LLMPC: Large Language Model Predictive Control
Gabriel Maher
TL;DR
This work reframes LLM-based planning within Model Predictive Control by treating LLMs as approximate optimizers of a planning objective $C(s_t,\dots,s_{t+H},a_t,\dots,a_{t+H})$. It proposes LLMPC, which samples multiple LL-generated plans, evaluates them with a cost function, and selects the best plan for execution before replanning, enabling explicit optimization over a horizon $H$. The authors validate the approach on a mass-spring control problem and two planning benchmarks (trip planning and meeting planning), showing that plan sampling and iterative replanning consistently improve performance over single-round prompting, with larger gains as problem complexity increases.
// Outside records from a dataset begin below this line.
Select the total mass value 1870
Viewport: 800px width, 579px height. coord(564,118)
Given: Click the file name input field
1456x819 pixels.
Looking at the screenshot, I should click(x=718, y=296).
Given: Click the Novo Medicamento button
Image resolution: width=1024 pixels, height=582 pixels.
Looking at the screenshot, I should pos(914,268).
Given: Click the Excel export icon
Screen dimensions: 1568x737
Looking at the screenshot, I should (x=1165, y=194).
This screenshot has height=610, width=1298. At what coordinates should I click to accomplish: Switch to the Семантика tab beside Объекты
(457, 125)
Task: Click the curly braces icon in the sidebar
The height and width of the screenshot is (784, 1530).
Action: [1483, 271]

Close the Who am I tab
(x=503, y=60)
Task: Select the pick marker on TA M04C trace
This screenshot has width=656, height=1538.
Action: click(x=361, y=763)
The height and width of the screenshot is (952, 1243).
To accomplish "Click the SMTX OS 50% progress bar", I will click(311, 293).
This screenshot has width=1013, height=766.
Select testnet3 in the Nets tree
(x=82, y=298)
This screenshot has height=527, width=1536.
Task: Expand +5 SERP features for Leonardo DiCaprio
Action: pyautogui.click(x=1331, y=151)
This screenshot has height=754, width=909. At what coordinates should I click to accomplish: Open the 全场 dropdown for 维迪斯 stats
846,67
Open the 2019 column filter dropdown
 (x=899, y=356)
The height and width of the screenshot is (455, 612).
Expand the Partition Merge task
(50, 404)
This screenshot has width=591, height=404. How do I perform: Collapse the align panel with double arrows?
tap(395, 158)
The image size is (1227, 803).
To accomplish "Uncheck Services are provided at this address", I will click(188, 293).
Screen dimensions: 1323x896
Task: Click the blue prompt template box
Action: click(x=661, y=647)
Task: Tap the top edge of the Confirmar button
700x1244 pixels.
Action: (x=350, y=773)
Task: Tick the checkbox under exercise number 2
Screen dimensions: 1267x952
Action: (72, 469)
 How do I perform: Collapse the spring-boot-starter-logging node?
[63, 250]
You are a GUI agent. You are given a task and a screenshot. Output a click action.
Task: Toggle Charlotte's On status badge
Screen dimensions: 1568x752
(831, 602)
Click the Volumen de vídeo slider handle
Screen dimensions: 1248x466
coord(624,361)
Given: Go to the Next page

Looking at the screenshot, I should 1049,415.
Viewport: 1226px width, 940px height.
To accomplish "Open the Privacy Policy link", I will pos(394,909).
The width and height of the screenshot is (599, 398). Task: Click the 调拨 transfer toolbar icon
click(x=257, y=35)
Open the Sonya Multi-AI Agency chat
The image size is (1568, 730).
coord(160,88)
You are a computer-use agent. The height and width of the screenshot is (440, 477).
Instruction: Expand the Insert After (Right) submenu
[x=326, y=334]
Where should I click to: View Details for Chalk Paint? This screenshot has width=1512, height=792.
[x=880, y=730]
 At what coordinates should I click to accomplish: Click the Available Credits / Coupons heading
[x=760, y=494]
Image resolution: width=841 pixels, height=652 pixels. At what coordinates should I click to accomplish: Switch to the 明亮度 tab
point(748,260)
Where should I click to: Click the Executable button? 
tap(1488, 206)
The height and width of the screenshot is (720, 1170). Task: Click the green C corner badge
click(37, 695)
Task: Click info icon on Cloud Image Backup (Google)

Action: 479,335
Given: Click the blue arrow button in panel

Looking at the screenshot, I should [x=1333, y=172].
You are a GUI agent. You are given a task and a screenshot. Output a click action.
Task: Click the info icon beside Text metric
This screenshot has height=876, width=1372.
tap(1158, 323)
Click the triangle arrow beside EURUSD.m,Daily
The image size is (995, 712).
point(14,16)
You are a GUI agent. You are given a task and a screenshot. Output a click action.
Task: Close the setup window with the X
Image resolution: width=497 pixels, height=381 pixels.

The results underscore the practical value of combining the flexibility of LLMs with the rigor of MPC for structured planning.
Abstract
Recent advancements in prompting techniques for Large Language Models (LLMs) have improved their reasoning, planning, and action abilities. This paper examines these prompting techniques through the lens of model predictive control (MPC). We show that LLMs act as implicit planning cost function minimizers when planning prompts are used. We propose a unified MPC framework for planning with LLMs and demonstrate improved performance over few shot prompting on several planning benchmarks.